First question I needed answered was how to continue the story, because (spoiler alert) all the major characters died in Mostly Harmless, and the Earth in all possible realities was destroyed as well. Kind of a dead end. Another did come up with an explanation for how the characters survived utter destruction. I won't spoil it, but I have to admit, the explanation was a little disappointing. Still, we move on.
And Another Thing revolves around fan favorite Wowbagger the Infinitely Prolonged and his quest to be killed by the Thunder God Thor. The story is convoluted, which is a good thing, since Adams was the king of complicated plotting. But where Adams always managed to take the most bizarre elements and string them into an epic journey, Another Thing ultimately has no real theme.
One of the great skills of Adams was to take story elements that felt completely different and string them into a coherent narrative. He took you on a journey to the far and strange reaches of the galaxy with characters on quests to answer fundamental questions like the meaning of life or stop the extermination of the galaxy.
Colfer didn't do that. The story felt forced and unfocused. None of the main characters have any real stake in the quest.
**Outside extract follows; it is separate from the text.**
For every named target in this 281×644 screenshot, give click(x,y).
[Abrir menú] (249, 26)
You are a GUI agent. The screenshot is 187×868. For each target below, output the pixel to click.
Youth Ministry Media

I found myself asking several times, "why are they doing this again?"
But that's not to say I didn't enjoy the book. The characters are well written and familiar. Some didn't get enough time like Arthur. New characters like Left Brain, Zaphod's amputated and superintelligent head, felt at home. And of course, the big question is, "is Another Thing funny? The answer is absolutely yes. A scene where the Lovecraftian God Cthulhu applied for a job had me laughing out loud, literally not figuratively.
The book isn't perfect, but it's truly a worthy successor. Adams would have been proud.